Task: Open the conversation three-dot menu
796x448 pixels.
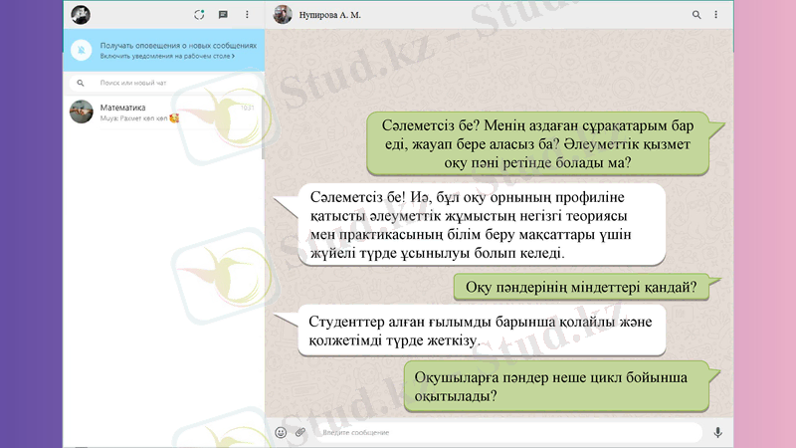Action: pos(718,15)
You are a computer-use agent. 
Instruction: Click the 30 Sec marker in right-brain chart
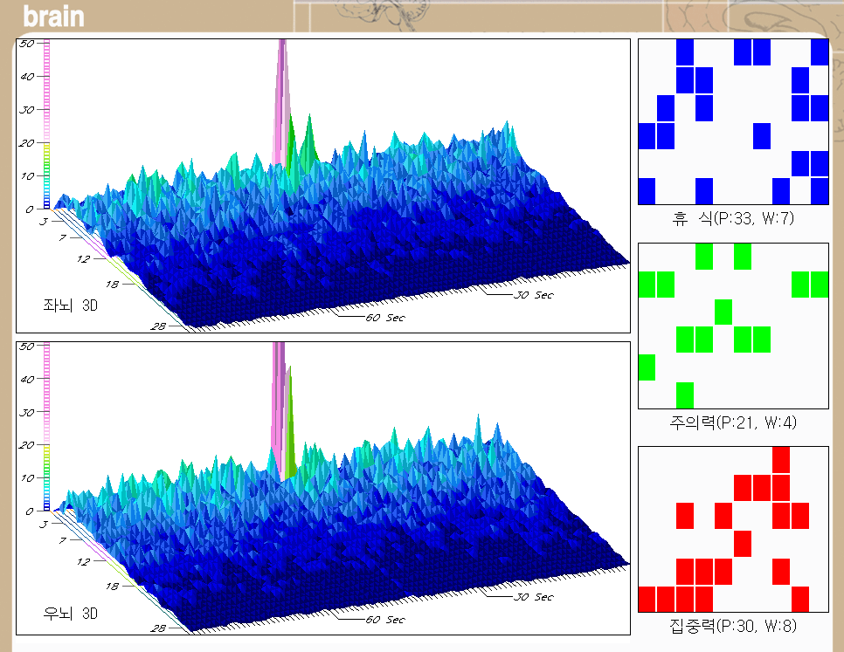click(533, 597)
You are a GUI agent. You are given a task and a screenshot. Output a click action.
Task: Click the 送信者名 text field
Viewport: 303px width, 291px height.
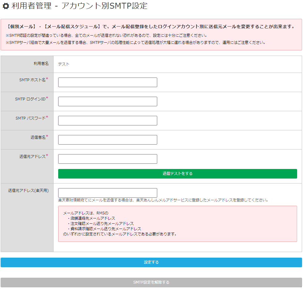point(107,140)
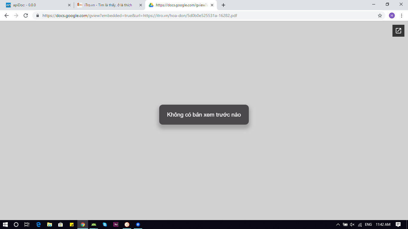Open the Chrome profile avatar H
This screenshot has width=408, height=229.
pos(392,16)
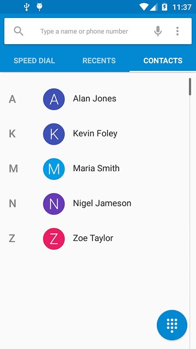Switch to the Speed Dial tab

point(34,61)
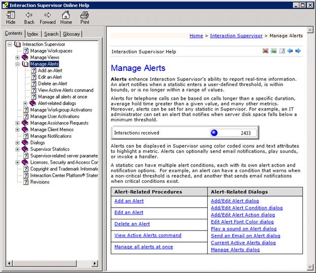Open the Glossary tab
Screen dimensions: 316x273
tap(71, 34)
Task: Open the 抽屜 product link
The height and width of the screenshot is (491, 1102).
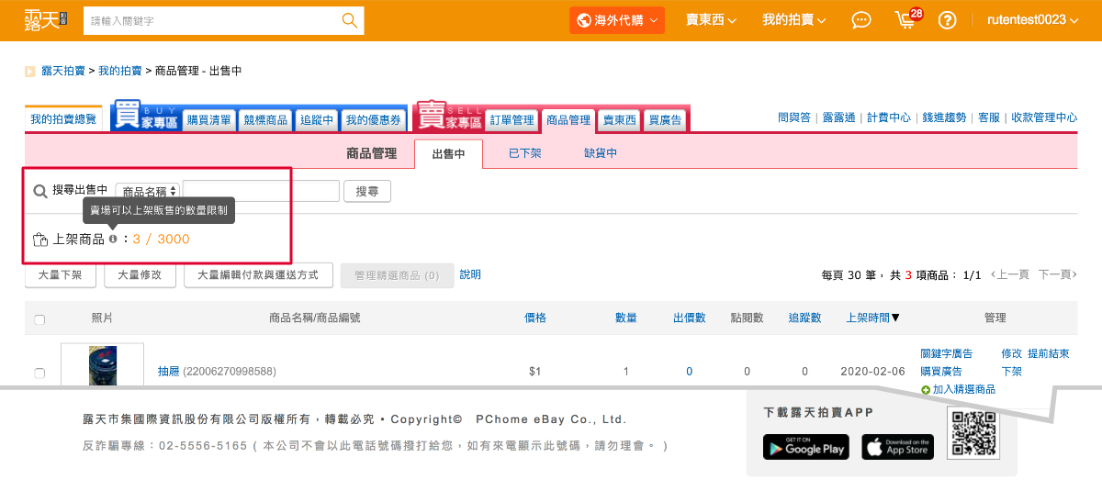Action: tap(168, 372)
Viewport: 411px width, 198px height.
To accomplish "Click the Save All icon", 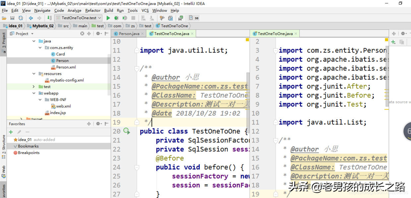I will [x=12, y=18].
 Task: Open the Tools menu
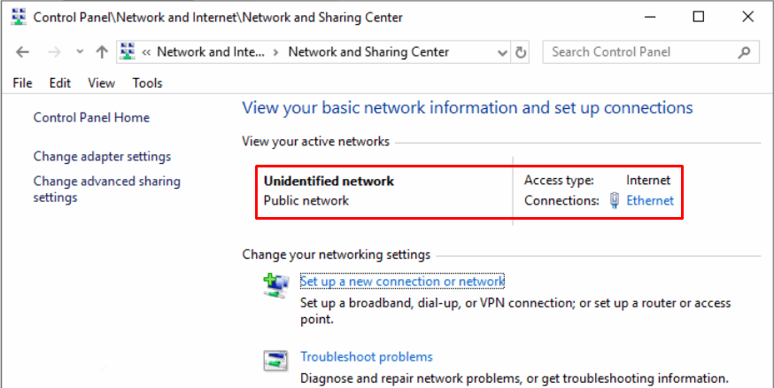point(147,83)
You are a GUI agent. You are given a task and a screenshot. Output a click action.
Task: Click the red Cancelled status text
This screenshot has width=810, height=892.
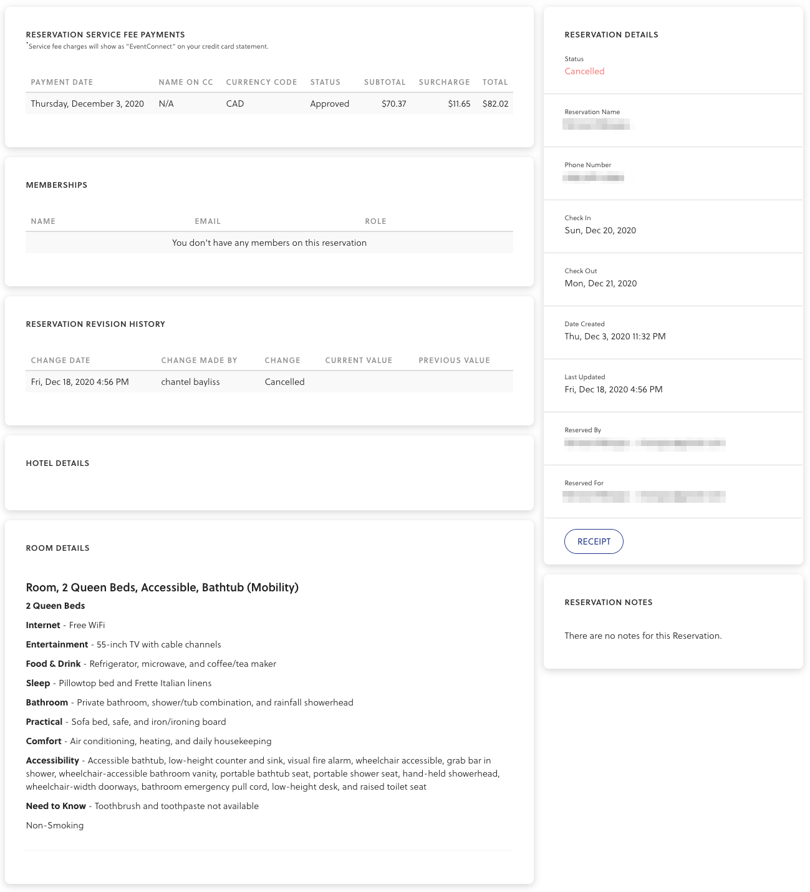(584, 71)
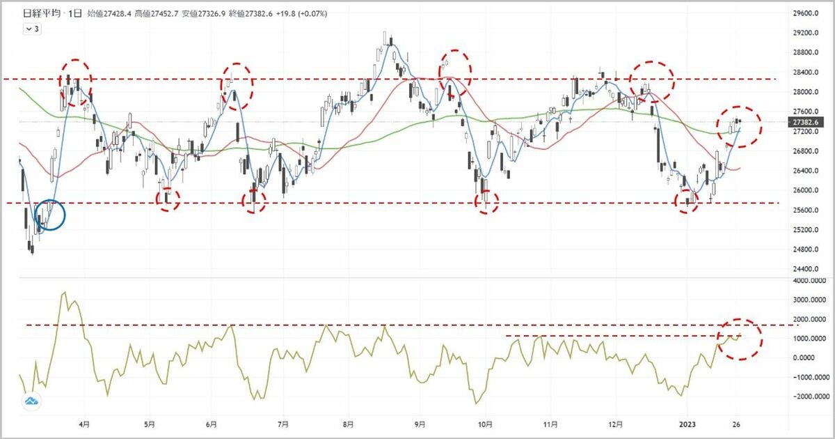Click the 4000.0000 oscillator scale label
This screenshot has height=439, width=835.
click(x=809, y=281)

....

Aim of the exercise — Take the line that contains "Task: Open the Tools menu" and every line after it down to the last line of the entries above, and output them exactly, with nothing else and no pictures.

Written solution —
 Task: Open the Tools menu
point(147,83)
You are a GUI agent. You are given a task and a screenshot. Output a click action.
Task: Click the red Cancelled status text
This screenshot has width=810, height=892.
(584, 71)
Click the 4000.0000 oscillator scale label
This screenshot has height=439, width=835.
click(x=809, y=281)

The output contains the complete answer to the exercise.